Die deutschen Blog- und Forenbetreiber wünschen sich mehr aktive Beteiligung von Unternehmen an den Diskussionen und Debatten im Internet des
Zeitalters Web 2.0. Das ergab eine Studie der Fachhochschule (FH) Köln, die in der vergangenen Woche veröffentlicht wurde. Lediglich die Hälfte der 353 befragten Internetseitenbetreiber zeigten sich überzeugt, dass die
Unternehmen ihre Medien tatsächlich „auf dem Radar" haben. Umgekehrt heißt das: Immerhin fast die Hälfte der Unternehmen beachten bereits Internetforen oder Blogs. Doch Anschauen und aktive Teilnahmen an den Diskussionen sind
zwei paar Schuhe. Und eben hier stellte die Web 2.0-Studie der FH einen klaren Nachholbedarf fest.
Die Foren- und Blogbetreiber, die sich an der Umfrage beteiligten, sind mehrheitlich männlichen Geschlechts.

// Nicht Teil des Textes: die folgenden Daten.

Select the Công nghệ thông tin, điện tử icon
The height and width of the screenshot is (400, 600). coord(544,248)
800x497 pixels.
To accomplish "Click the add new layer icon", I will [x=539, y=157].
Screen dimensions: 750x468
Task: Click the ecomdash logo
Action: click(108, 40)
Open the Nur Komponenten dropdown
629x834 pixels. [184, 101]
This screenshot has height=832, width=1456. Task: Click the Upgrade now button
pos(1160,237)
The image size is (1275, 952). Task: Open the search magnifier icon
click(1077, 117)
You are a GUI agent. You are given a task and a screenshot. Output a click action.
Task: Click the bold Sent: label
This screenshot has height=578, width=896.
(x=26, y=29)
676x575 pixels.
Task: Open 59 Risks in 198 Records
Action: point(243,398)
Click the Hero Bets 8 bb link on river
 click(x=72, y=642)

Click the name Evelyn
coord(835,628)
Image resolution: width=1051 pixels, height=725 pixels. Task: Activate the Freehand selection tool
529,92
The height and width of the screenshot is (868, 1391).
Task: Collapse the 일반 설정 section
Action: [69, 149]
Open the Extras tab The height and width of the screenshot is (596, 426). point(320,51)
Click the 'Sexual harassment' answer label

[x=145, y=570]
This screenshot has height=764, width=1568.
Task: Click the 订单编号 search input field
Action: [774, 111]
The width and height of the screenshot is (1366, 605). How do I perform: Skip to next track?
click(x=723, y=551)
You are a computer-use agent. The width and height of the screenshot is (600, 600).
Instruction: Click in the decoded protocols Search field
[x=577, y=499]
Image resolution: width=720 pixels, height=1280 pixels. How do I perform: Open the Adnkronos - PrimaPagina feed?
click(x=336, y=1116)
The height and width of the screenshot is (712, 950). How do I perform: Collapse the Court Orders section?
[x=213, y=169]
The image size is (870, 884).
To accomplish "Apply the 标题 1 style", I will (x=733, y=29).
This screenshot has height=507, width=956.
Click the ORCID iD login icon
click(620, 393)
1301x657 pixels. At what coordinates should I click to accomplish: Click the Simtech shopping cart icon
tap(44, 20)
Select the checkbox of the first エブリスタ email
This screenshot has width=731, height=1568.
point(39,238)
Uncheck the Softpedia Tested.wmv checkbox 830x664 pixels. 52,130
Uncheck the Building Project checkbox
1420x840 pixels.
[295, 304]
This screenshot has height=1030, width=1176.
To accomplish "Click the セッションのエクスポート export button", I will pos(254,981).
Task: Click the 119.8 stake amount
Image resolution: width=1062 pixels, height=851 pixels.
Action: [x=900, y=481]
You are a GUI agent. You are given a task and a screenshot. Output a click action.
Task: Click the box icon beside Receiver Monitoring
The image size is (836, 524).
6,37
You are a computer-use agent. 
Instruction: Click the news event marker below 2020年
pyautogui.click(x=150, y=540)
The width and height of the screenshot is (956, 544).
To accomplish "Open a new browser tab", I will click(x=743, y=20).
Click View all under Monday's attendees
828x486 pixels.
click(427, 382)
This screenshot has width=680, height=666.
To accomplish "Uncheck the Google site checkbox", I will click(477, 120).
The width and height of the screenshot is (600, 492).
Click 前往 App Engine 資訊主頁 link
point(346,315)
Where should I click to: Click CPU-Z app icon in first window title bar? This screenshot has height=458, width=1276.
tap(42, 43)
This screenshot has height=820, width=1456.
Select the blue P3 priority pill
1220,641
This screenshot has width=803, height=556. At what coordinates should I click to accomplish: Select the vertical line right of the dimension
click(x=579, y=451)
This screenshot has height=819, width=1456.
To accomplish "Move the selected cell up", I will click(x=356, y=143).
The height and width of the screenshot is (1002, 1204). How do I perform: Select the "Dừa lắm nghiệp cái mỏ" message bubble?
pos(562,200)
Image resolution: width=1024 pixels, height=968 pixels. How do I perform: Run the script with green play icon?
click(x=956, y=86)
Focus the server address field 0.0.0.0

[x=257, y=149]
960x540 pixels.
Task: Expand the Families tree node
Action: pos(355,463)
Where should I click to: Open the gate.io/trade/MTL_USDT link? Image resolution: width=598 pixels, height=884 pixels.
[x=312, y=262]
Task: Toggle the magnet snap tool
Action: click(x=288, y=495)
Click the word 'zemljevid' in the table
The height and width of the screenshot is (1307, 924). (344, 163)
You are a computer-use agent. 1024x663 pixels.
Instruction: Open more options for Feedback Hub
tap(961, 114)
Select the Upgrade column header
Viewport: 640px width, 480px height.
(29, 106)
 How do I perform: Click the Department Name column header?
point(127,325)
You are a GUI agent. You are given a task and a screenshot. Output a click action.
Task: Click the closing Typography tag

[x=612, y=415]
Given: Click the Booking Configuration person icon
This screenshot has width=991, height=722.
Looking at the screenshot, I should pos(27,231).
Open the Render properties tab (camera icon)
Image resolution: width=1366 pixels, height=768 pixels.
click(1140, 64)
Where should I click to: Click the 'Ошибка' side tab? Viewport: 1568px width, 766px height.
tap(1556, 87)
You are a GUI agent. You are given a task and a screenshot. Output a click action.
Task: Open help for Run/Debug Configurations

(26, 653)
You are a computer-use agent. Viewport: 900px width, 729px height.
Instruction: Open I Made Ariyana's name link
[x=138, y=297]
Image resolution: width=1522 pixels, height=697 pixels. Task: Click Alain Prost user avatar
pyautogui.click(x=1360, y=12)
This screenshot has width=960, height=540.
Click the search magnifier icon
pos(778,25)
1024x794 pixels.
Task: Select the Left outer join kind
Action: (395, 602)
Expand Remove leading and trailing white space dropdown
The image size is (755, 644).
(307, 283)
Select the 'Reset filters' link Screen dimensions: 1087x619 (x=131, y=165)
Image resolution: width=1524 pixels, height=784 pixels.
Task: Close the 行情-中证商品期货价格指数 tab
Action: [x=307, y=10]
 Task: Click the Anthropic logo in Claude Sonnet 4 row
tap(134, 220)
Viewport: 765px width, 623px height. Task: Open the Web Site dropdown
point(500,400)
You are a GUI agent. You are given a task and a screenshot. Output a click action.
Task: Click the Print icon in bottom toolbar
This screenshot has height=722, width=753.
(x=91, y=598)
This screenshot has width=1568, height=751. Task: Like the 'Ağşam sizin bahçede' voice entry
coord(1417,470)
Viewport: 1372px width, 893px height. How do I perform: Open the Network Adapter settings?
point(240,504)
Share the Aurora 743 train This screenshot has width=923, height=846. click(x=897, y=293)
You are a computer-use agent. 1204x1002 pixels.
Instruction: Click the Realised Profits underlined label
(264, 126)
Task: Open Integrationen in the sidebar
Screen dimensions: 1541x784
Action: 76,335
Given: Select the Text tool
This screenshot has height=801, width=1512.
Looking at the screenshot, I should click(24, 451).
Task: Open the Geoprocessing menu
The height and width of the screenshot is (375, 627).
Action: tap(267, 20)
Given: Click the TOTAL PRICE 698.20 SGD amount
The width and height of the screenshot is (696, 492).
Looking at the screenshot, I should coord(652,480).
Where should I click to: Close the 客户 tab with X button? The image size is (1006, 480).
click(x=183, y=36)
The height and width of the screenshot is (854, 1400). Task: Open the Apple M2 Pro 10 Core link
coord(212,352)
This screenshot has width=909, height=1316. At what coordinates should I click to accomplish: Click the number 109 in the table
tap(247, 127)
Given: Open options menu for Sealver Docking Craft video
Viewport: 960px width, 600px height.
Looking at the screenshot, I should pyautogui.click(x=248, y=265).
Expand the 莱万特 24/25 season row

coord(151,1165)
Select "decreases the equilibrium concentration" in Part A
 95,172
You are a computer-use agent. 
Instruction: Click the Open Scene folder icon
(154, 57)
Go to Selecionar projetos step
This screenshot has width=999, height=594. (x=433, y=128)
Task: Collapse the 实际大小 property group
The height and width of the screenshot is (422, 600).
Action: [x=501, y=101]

Knapp 89
Prozent waren Männer, mehr als 80 Prozent der Blog- und Forenverantwortlichen waren unter 40 Jahren alt. Die Bedeutung von Blogs und Foren wächst, die Erkenntnis ist keineswegs neu. Allerdings reagieren viele Unternehmen noch
immer mit Drohungen rechtlicher Konsequenzen auf unliebsame Kommentare. Immerhin 27 Prozent der befragten Internetverantwortlichen bestätigten, dass die kritisierten Unternehmen mit rechtlichen Konsequenzen drohte. Dies wurde
dann von mehr als zwei Drittel der so kontaktierten Blog- und Forenbetreiber auf ihrer eigenen Seite thematisiert. Dies hat nach Einschätzung der Analysten einen deutlich negativeren Effekt als der negative Kommentar selbst.
Allerdings kamen die meisten Betreiber dem Wunsch der Unternehmen nach Löschen solcher Beiträge nach, wohl um einen kostenaufwändigen Rechtsstreit zu vermeiden. Häufigste Themen der in Augenschein genommenen Blogs und Foren
waren die Themen Werbung, Marketing und Medien.